EXERCISE DIRECTIONS: Among the lines below, return each one that contains the word "agent".

====== INPUT MATERIAL

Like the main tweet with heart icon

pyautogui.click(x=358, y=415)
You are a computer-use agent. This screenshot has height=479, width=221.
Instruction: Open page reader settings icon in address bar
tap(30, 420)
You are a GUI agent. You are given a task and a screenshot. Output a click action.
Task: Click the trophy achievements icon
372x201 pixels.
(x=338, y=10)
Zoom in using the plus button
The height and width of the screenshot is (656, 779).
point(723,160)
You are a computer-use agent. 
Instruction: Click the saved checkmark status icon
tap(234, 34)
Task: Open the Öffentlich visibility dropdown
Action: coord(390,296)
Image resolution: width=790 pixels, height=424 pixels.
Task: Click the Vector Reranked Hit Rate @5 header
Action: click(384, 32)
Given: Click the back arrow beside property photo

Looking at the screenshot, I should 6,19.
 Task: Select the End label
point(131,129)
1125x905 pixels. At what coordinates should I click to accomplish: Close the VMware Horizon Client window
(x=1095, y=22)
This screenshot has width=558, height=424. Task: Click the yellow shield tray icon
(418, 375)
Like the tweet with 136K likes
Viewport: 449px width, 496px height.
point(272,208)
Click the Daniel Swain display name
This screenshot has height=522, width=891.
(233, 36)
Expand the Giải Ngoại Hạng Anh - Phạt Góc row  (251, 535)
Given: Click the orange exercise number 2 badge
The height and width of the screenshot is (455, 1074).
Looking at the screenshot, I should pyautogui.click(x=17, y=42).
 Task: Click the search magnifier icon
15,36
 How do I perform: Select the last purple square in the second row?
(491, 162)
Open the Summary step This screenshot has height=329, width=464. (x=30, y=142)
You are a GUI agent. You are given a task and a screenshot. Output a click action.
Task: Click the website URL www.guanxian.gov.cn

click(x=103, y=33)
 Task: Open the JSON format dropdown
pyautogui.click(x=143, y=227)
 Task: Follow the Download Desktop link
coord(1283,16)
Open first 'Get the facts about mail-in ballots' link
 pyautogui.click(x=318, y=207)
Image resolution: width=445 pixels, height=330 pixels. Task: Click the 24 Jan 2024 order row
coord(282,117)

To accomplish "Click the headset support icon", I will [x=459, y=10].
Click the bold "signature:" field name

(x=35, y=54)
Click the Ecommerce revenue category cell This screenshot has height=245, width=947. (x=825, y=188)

============

WORKED SOLUTION:
You are a computer-use agent. This screenshot has height=479, width=221.
You are a GUI agent. You are given a task and a screenshot. Output a click action.
You are a computer-use agent. 
You are a GUI agent. You are given a task and a screenshot. Output a click action.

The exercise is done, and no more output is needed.